Wake me up when we decide to stop goofing around.
It’s trivially easy for ed bureaucracies to spend money:
1. Hire lots of expensive consultants to conduct “seminars” on useless topics, especially on “social justice”. Make sure attending the seminars counts as overtime to really run up the bill.
2. Buy lots of computers! But don’t actually do anything useful with them…
3. Construction! And all the attendant corruption that goes with it. I was shocked that Los Angeles managed to spend a half-billion dollars on a single high school a few years ago (on land it already owned). After that, I resolved to vote down all school bond measures, no matter how seemingly well-intentioned.
Zuckerberg wasted an incredible sum on the Newark public schools as well, and he’s succeeded in the market. And while I support charters, charters that focus on the same community of students don’t work magic either (at best they promote better behavior and habits, they can’t change your SAT score).
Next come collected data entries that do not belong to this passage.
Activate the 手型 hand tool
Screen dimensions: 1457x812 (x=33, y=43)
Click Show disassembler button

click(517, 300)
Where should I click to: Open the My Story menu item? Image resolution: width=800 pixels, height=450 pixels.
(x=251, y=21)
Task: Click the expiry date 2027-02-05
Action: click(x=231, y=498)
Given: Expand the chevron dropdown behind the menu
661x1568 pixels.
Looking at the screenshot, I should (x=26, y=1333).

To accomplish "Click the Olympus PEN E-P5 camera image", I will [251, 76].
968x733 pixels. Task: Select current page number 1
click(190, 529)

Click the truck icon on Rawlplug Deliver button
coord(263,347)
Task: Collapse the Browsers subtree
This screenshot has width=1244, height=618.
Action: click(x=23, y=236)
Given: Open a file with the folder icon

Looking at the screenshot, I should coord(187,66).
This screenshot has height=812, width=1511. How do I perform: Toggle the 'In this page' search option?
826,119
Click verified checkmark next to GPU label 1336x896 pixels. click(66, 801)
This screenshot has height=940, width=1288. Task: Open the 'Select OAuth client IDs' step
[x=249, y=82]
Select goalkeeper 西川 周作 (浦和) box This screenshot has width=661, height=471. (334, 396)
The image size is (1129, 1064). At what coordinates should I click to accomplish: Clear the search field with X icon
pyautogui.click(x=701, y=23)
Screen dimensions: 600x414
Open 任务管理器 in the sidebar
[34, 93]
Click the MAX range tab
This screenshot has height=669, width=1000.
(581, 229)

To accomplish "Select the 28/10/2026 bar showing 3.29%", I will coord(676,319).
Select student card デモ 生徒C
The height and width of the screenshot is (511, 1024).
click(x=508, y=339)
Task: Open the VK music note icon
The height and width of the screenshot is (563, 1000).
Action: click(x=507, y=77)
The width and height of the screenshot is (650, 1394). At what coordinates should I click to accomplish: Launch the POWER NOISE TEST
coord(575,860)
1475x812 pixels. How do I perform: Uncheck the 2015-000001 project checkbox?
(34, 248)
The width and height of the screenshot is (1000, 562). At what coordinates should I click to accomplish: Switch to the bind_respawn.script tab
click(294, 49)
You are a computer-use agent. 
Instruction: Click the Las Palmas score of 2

Trying to go after the teachers union seems a roundabout way of doing it. It also makes for a sympathetic group being attacked (its not your grade school teachers fault inner city kids have low IQ). Similarly, attacking nurses and doctors hasn’t worked well in controlling healthcare costs.
Everyone knows multiple nurses and teachers they find sympathetic. Heck most people like their congressmen and hate congress.
The problem with all of these institutions is a fundamental understanding of reality is lacking in the public mind (and I include the “elite” public mind as well).
1) Schooling doesn’t raise intelligence.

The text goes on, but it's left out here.